NHTSA ODI Complaint Analytics

Professional-grade data science repository for analyzing National Highway Traffic Safety Administration (NHTSA) Office of Defects Investigation (ODI) consumer complaint data. The repository is built around a locked final modeling and reporting surface for complaint severity triage, component routing, and NLP early-warning signal monitoring.

Dimension	Summary
Objective	Turn ODI complaint data into reproducible severity triage, component-routing, and NLP early-warning outputs
Data Window	2020-2026 ODI complaint source files with time-aware development, validation, and holdout framing
Locked Systems	Severity urgency scoring, component routing, and NLP early-warning watchlists
Key Deliverables	Official manifests, benchmark tables, watchlists, recurring-signal summaries, and presentation-ready figures

Overview

This repository packages the ODI complaint workflow as a final end-to-end analytics product, with supporting initial exploratory notebooks. Raw complaint files are ingested, cleaned into task-specific tables, scored through three locked modeling systems, and published as benchmark artifacts, watchlists, and presentation-ready figures.

The final supported surface is designed to answer three practical questions:

which complaints should move to the front of a limited review queue
which vehicle component groups are most likely implicated by a complaint
which complaint-topic cohorts are emerging or recurring strongly enough to monitor over time

The pipeline contract is intentionally simple:

ingest complaint source files from data/raw/
build cleaned and task-specific tables in data/processed/
run the locked official modeling pipelines
publish reporting artifacts in data/outputs/ and docs/figures/

Locked Systems

Severity urgency scoring

Official pipeline: src/modeling/severity_urgency_model.py
Purpose: prioritize complaints for limited review capacity
Final framing: tuned late-fusion text + structured urgency benchmark on a time-aware split
Main outputs: official manifest, metrics, review-budget tables, and calibration tables

Component routing

Official single-label pipeline: src/modeling/component_single_text_calibrated.py
Official multi-label pipeline: src/modeling/component_multi_routing.py
Purpose: route complaints into likely vehicle component groups
Final framing:
- single-label benchmark for scoped complaint routing
- multi-label benchmark for broader kept-case routing
Main outputs: official manifests, holdout metrics, class metrics, confusion summaries, and benchmark summary tables

NLP early-warning watchlists

Official pipeline: src/modeling/nlp_early_warning_system.py
Purpose: surface emerging and recurring complaint-topic signals over time
Final framing: lemma-based TF-IDF + NMF with a locked 20-topic library
Main outputs: topic scan, topic library, watchlist, watchlist summary, risk monitor, recurring large-signal table, clue terms, and watchlist figures

Reporting layer

src/reporting/component_visuals.py
src/reporting/severity_visuals.py
src/reporting/watchlist_visuals.py
src/reporting/update_component_readme.py

These modules generate the figure sets under docs/figures/ and refresh the generated benchmark snapshot in this README from the official artifacts in data/outputs/.

= = = = = = =

WHAT TO WORK ON:
Quote the README text between "NHTSA ODI Complaint" and "early-warning signal monitoring.", inclusive. Work only from the README above.

[Data drawn from a collection]
= = = = = = =

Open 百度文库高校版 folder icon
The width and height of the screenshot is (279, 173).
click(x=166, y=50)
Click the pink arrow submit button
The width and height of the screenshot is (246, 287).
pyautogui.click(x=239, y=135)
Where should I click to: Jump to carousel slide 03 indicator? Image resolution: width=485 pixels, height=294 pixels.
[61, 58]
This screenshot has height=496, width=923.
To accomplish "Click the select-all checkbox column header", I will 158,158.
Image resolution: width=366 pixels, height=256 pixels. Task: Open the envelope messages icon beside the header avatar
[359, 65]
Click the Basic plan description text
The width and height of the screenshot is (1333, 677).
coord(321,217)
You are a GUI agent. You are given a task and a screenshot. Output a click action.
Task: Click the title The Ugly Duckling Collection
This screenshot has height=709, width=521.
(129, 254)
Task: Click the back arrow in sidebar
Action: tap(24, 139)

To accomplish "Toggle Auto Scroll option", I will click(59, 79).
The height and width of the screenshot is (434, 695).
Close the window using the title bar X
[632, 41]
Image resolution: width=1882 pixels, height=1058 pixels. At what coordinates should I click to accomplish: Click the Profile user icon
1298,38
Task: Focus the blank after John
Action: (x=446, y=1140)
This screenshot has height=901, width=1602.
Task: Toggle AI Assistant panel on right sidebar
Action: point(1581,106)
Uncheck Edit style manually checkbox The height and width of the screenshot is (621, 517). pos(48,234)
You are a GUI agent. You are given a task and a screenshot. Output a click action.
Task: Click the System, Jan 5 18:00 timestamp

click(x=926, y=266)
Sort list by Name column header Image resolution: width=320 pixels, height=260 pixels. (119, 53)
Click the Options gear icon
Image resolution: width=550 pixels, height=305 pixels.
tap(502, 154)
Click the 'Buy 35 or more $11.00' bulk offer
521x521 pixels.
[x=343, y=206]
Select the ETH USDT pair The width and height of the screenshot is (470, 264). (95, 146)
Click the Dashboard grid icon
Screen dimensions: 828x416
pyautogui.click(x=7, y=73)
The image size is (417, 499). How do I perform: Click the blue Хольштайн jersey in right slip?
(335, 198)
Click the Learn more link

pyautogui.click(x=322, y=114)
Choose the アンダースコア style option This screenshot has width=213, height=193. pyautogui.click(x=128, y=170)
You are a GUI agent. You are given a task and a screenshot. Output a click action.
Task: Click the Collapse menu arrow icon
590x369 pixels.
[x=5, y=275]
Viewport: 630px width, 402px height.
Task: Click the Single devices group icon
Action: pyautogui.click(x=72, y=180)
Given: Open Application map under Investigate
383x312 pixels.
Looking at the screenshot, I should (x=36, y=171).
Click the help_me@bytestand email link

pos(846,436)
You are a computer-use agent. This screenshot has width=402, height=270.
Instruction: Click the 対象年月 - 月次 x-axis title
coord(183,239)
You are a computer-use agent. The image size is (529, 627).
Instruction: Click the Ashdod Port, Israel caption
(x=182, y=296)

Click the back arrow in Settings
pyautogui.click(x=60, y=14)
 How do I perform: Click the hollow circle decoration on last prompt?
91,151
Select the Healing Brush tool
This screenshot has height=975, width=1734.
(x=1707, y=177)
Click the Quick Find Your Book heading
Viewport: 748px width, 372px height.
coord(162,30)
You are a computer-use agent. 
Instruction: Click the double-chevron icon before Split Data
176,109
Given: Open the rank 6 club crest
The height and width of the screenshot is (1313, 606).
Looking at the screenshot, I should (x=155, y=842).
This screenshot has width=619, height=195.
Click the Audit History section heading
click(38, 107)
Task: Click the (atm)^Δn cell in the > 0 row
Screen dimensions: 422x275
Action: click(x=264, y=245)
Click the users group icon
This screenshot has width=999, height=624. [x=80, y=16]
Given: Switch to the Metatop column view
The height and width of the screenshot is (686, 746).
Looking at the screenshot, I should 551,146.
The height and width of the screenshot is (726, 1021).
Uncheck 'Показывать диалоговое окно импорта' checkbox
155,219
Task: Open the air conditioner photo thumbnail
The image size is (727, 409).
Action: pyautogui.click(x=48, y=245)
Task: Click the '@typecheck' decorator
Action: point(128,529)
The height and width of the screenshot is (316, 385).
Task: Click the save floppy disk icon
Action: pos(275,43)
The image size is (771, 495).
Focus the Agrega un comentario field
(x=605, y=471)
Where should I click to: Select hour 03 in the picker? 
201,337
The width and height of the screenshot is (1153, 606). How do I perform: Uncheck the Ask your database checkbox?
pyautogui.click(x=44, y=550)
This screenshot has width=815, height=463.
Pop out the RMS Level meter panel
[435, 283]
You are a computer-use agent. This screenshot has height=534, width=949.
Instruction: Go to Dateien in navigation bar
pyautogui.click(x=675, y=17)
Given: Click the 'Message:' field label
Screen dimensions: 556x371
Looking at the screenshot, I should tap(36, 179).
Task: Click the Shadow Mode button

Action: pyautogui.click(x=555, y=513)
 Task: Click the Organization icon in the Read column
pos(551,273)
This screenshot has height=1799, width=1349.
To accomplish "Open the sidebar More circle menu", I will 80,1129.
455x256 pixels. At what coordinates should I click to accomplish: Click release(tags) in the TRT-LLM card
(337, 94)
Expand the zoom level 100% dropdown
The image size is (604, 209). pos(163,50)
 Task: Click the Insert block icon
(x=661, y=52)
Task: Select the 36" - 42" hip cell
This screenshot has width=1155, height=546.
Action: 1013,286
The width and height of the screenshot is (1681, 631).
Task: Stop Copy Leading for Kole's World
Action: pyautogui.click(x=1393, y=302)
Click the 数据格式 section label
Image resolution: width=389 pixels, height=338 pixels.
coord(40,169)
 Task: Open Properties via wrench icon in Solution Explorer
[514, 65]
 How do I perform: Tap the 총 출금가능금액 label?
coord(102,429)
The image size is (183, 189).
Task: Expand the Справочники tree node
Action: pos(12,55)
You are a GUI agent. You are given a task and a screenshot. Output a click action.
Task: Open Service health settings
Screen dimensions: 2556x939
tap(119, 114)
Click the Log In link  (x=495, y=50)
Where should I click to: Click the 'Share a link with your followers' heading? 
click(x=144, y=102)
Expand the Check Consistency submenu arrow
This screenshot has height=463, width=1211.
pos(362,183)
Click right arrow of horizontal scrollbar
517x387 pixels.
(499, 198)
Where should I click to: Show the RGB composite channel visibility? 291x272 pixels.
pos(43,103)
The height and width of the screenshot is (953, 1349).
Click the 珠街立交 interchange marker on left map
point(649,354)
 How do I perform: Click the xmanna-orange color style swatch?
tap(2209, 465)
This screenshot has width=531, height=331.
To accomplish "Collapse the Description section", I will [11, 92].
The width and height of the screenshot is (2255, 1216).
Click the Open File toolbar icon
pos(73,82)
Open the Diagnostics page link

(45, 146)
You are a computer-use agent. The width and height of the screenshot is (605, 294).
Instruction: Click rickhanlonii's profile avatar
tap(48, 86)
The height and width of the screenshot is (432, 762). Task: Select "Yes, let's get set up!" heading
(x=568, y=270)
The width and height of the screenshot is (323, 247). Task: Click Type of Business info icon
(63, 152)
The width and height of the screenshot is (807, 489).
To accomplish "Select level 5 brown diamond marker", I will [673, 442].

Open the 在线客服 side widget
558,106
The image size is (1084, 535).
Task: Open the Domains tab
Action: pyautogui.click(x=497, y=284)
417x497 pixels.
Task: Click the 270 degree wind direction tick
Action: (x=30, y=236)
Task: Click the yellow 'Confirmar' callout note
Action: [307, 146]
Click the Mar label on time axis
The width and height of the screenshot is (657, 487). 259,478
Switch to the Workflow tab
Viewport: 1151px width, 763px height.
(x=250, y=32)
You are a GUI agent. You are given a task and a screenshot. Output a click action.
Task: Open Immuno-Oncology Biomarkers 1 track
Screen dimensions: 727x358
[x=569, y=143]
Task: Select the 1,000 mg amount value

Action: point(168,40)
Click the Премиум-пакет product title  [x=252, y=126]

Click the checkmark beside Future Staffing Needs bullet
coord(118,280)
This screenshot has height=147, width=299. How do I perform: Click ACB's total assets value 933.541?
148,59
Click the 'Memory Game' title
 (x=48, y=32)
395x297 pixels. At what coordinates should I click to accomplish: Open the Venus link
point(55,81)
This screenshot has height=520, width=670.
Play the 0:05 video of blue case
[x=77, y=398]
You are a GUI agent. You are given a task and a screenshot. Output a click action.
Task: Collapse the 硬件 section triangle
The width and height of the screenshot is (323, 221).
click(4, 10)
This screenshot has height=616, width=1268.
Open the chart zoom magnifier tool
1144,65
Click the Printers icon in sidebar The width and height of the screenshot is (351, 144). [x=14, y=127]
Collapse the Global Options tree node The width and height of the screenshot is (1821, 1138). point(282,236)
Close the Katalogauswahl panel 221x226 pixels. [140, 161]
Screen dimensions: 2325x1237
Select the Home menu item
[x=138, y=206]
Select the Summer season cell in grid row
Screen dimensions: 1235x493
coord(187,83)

= = = = = = =

REPLY:
NHTSA ODI Complaint Analytics

Professional-grade data science repository for analyzing National Highway Traffic Safety Administration (NHTSA) Office of Defects Investigation (ODI) consumer complaint data. The repository is built around a locked final modeling and reporting surface for complaint severity triage, component routing, and NLP early-warning signal monitoring.